PC Gamer: Boxes, feelies, and the good old days of PC gaming (Ultima Mention)

pc-gamer-feelies

PC Gamer has a gallery article up this week which is a paean to computer game boxes and the “feelies” — the manuals, maps, and bonus items — that used to ship with them.

…there was a time when the box was more than just dumpster stuffing. When it contained not just the entirety of the game, launch-day bugs and all, but the things that brought them to life in ways that digital just can’t replicate.

The loot, the swag, the tchotchkes, the feelies, the stuff that made it all real, and demonstrated to the outside world—should any member of the outside world happen to stumble into your room—the depth of your dedication to these wonderful worlds and adventures that came inside a humble cardboard box.

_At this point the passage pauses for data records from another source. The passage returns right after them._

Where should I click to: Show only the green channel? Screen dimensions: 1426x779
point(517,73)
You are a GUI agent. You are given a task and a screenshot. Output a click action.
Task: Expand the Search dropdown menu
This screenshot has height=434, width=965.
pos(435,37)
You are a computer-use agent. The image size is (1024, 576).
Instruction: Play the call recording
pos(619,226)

The gallery calls out Ultima on two separate occasions. Ultima Underworld gets singled out on image 3 (of 12):

Just about all of the Ultima games were wonderfully well-loaded, but Underworld stands out for a couple of reasons. First is that it’s not really an Ultima game at all. The name was slapped on and the Avatar story worked in to take advantage of the strength of the Ultima name, which at the time was a world-beater. It also remains, to this day, the single-best “dungeon simulator” ever created.

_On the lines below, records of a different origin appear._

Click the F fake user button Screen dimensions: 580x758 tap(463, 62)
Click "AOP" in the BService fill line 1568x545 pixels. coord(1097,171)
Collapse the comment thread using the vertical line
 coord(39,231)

The centerpiece of the Underworld package was the set of small, metallic, and dangerously easy-to-swallow Runestones that came in a cloth drawstring bag, replicas of the in-game spellcasting stones. (I purchased a copy of Ultima Underworld on eBay years ago, but the runestones were missing. I’m still mad about that, and still looking.) The box also included a gorgeous hand-drawn map of the Stygian Abyss, on paper rather than cloth (just about all the Ultima games came with cloth maps) and the Memoirs of Sir Cabirus, a history/hintbook written by the founder of the Underworld.

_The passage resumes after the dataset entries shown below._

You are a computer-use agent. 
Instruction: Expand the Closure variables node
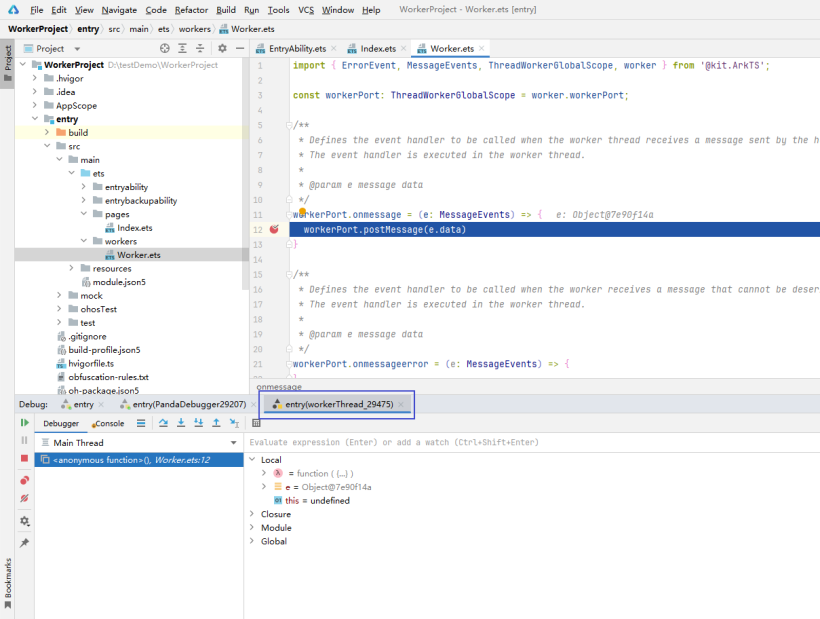coord(251,514)
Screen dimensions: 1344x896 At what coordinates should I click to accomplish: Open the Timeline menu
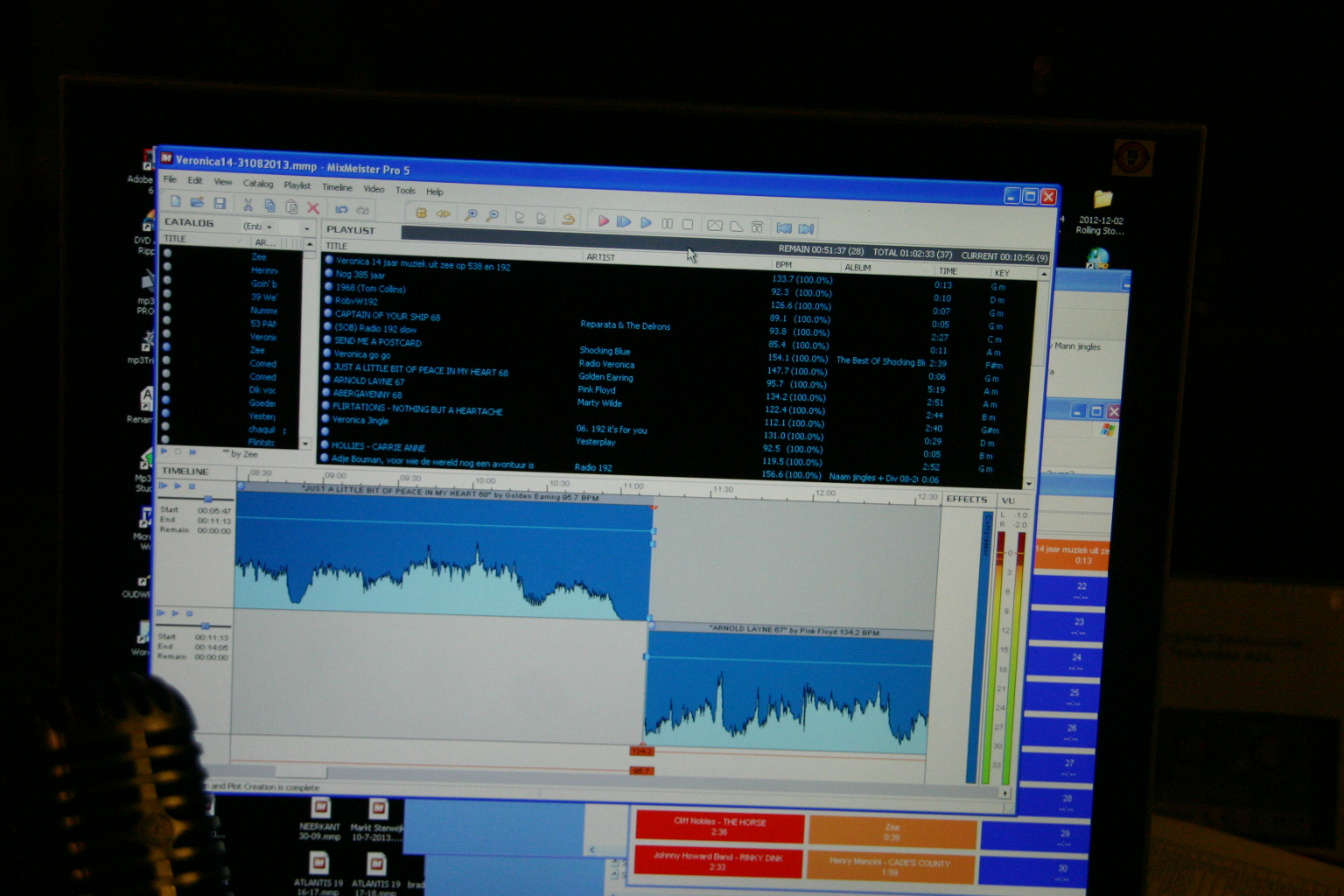[337, 187]
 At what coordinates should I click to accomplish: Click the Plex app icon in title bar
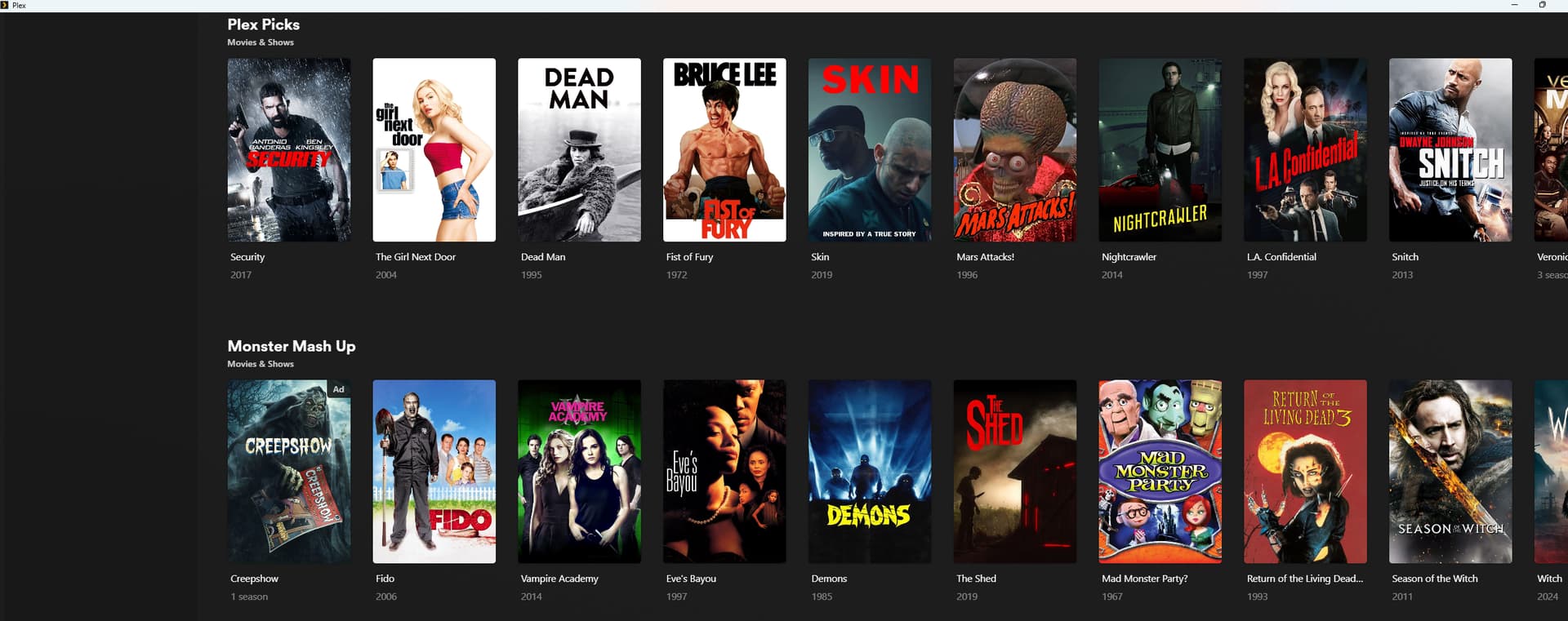coord(5,5)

And the rest of the Ultima series gets a shout-out in image 9:

Ultima Underworld got a separate mention because it stands apart from the rest of the series (aside from Underworld 2, obviously), and also because any time an opportunity comes up to talk about it, I’m all in. But the rest of the Ultima series deserves notice, too. The first Ultima was relatively lightweight, containing just a brief instruction manual, but the loot wheels started turning with Ultima II: Revenge of the Enchantress, which packed in the Second Age of Darkness book, a cloth map of the Earth, and a “Galactic map,” because that’s how Ultima rolled back then. (Remember when the Avatar went to Mars?) That started a tradition of boxed-in maps and lore that persisted all the way through Ultima IX Ascension, the final game in the series, which included a map, eight Cards of Virtue, and a pair of softcover books, a Journal and a Spellbook.

It’s probably worth mentioning these images and comments from Richard Garriott (about the Ultima 2 box and feelies) here. Because really, that is where it all started.